2. Break off about a 2’’ square piece of tamarind paste and pour about 1/2 cup boiling water over. Let sit. Once tamarind has softened, you can sieve to remove seeds.
3. Make a green masala paste by blending peeled ginger, garlic cloves, jalapeno, cilantro, dried coconut, and coconut milk until a paste-like consistency. Set aside.
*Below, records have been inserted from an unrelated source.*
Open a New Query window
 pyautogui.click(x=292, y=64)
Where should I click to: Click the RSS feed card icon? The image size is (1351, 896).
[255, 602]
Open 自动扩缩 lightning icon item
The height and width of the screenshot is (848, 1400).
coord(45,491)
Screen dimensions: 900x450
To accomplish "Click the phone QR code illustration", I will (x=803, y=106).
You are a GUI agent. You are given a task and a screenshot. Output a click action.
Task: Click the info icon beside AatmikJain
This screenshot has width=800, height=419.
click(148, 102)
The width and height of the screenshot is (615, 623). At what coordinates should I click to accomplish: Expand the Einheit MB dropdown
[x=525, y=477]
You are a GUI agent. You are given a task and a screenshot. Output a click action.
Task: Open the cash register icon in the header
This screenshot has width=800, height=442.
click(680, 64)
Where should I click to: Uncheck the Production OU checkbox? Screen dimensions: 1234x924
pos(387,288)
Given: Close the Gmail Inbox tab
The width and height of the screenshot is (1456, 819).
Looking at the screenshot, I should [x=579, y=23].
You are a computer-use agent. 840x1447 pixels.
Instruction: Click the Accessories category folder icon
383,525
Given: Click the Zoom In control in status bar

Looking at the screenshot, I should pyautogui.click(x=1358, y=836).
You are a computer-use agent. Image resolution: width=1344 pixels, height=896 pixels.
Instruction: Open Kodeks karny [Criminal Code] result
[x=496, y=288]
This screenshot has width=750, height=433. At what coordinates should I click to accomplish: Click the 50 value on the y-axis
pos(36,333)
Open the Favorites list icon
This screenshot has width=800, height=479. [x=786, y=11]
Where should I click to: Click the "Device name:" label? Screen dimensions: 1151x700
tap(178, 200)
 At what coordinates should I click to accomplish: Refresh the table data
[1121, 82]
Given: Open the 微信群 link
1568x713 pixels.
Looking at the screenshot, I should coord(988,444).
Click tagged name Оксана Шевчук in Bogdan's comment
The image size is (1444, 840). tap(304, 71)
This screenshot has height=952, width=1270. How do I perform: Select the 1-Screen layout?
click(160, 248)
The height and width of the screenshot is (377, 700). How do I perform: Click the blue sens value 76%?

4. Chop onion and tomatoes into small pieces. Set aside.
5. Create spice mixture by mixing garam masala, turmeric, cumin, coriander powder, salt, and pepper. Mix together and set aside.
6. Melt coconut oil in pan until hot. Add fish. Fry 4-6 minutes until golden. Flip and repeat on other side. Remove fish to plate.
7. In the same pan, add peanut oil and chopped onions, and brown over medium heat.
8. Add tomatoes and cook about 6 minutes until they break down.
9. Add spice mixture and curry leaves. Allow to fry in oil. Stir in tamarind and let cook for 1-2 minutes.
10. Stir in garam masala paste, coconut milk, and ½ cup water. If too dry, add more water.
11. Allow sauce to simmer over low heat for 15 minutes. Taste for salt.
12. Slide fish into sauce. Cover. Warm fish through.
13. Service with rice, raita, and/or chutney.